The trail starts hiking up through the serpentine barrens of yellow and brown that distinguish the Tablelands, before descending into the boreal forest. Winding your way through the forest, keep your eyes peeled for wildlife (we saw plenty of droppings, but unfortunately no moose or caribou).
In the shade of the trees, you will pass a rushing waterfall before emerging out into a lush meadow that sits atop the volcanic cliffs that completely took our breath away. You might also run into the local sheep herd that grazes here throughout the summer months!
We also had the opportunity to primitive camp here, which was one of the most magical nights we have spent in a National Park. We also consider this trail a can’t miss Gros Morne National Park hike!
- Distance: 6.2 miles
- Elevation Gain: 1,230 feet out and back
- Estimated Time: 3-4 hours
Gros Morne Coastal Trail
Along the Coastal Trail, you can walk through wildflowers and tuckamore forest, explore cobble beaches, watch for seabirds and whales, and take in the beautiful coastline that sits in stark contrast to the mountains and cliffs towering nearby.
The Coastal Trail is also a perfect place for a dreamy sunset where you might just have a stretch of the rocky beach all to yourself.
- Distance: 3.7 miles out and back
- Elevation Gain: 167 feet
- Estimated Time: 1-2 hours
Old Mail Road & Shallow Bay Beach
Shallow Bay Beach is a stretch of any beach that is a great place to relax, swim, and enjoy beautiful views of Shallow Bay and nearby Cow Head.
This area has a playground, kitchen shelter, bathrooms, changing rooms, and outdoor showers. From the kitchen shelter, you can also hop into the Old Mail Road Trail, which as its’ name suggests, follows along an old winter mail road through the forest and dunes.
- Distance: 3.2-mile loop (if you use the boardwalk and return along the beach)

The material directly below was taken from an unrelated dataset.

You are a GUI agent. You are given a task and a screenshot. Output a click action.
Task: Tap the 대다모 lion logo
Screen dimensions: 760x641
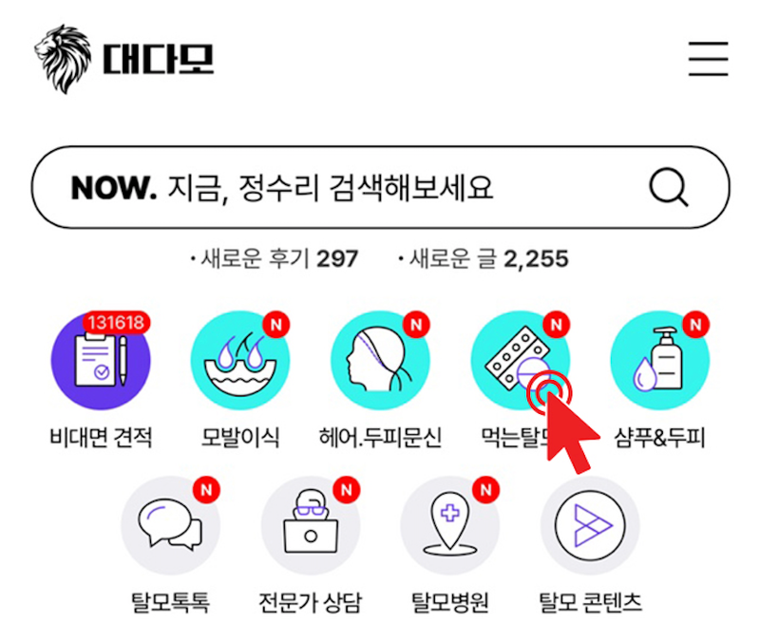(x=63, y=59)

- Elevation Gain: 213 feet
- Estimated Time: 1 hour
Lobster Cove Head Lighthouse Trails
Lobster Cove Head Lighthouse is one of the most popular destinations in the park and it is easy to see why.
This picturesque lighthouse is surrounded by coastal tuckamore forest and is a great place to hike a few easy trails through the trees, get expansive views of the coast and Rocky Harbour, and make your way down to the water’s edge to explore some tide pools. You can also enter the house by the lighthouse to see the cultural exhibit housed here.
This is also a great location for a land-based whale-watching opportunity and a sunset! As we stood on the coast of the headland looking out at the sun setting over the water, we saw a pod of whales spouting rainbows at the surface of the ocean!
- Distance: 0.7 miles out and back (for the loop around the lighthouse)
- Elevation Gain: 42 feet
- Estimated Time: 15 minutes- 1 hour
This short, but steep trail winds its way up to a picturesque overlook where you can see both Bonne Bay and the Tablelands.
Once you reach the top it is a loop, where you can veer left to take the wooden path over the bog with better views of the Tablelands first or veer right to head to the viewing platform from “the lookout” first.
The platform has wooden benches for seating, as well as the iconic red Adirondack chairs that you can find throughout the Canada Parks.
The trail can be muddy after a rain so keep this in mind. You may also be likely to find low-hanging clouds or fog sitting around the Tablelands, which is typical for this area.
In addition, the area at the top of the lookout and around the bog can be very buggy so we recommend bug spray, woven hiking clothes, and a head net just in case!
- Distance: 3.4 mile loop
- Elevation Gain: 1,100 feet
- Estimated Time: 1.5 – 2.5 hours
Western Brook Pond Trail
The Western Brook Pond Trail is an accessible, wide, gravel trail that leads you to beautiful views of the iconic fjord that is the most popular attraction in Gros Morne National Park.
This is also where the Bon Tours boat tour through the fjord leaves from. We highly recommend this experience, as we found it to be an amazing way to truly experience the scale of the rock walls towering along the pond and get up close and personal with a place where such a dramatic natural history has occurred.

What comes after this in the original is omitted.